### Task requirements
Return, exactly and in full, the lines of the records below starting at the one with "Click the Project Name text field" and ending at the one with "Click the scroll up arrow of table", and no other lines.
-----
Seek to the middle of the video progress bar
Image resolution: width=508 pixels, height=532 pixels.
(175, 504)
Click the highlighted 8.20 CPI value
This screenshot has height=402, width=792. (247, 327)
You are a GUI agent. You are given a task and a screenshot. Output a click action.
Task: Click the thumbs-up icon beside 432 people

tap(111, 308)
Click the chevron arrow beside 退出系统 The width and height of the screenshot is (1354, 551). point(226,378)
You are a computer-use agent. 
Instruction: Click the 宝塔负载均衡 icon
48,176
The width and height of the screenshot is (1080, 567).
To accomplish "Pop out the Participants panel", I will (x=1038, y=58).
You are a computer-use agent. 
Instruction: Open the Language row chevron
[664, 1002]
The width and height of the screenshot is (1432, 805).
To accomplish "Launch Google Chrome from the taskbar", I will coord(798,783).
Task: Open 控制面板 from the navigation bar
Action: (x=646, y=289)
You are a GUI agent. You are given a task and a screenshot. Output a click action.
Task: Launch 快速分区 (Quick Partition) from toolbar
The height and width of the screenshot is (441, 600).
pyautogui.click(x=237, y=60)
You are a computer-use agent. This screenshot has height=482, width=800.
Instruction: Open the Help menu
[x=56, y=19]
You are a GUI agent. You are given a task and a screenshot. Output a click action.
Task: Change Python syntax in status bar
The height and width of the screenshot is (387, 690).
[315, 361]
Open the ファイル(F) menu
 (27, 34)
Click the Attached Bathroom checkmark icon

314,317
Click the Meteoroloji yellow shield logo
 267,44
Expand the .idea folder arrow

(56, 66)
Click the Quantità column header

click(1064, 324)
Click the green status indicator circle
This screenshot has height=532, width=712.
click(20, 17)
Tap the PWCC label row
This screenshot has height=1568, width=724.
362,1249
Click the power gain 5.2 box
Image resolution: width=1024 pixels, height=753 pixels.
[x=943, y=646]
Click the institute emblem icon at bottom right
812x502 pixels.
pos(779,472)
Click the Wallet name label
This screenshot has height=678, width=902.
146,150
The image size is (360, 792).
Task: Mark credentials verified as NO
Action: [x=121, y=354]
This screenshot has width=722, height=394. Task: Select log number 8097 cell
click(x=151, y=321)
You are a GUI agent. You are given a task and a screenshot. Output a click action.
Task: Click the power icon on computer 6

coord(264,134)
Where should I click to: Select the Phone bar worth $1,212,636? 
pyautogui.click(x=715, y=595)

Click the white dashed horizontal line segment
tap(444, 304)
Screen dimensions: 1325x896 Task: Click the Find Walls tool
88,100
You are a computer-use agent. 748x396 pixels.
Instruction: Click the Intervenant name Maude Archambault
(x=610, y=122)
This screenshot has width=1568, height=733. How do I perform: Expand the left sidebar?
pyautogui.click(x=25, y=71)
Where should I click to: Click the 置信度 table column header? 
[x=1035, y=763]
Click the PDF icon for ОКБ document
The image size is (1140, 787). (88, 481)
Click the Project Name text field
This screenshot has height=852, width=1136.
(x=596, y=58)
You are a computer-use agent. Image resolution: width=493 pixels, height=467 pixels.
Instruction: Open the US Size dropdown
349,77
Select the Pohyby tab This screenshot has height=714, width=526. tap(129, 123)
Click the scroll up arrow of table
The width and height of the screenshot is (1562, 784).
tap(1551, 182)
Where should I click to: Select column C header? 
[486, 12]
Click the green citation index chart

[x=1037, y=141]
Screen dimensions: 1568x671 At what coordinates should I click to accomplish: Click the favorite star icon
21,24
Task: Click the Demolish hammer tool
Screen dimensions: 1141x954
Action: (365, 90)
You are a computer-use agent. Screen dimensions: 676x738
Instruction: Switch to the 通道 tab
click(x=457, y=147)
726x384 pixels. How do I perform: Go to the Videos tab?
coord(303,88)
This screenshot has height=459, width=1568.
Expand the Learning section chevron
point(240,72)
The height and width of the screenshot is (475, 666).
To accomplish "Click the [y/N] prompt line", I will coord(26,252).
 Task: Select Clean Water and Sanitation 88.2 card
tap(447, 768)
-----
### Solution for this task
Click the Project Name text field
This screenshot has height=852, width=1136.
(x=596, y=58)
You are a computer-use agent. Image resolution: width=493 pixels, height=467 pixels.
Instruction: Open the US Size dropdown
349,77
Select the Pohyby tab This screenshot has height=714, width=526. tap(129, 123)
Click the scroll up arrow of table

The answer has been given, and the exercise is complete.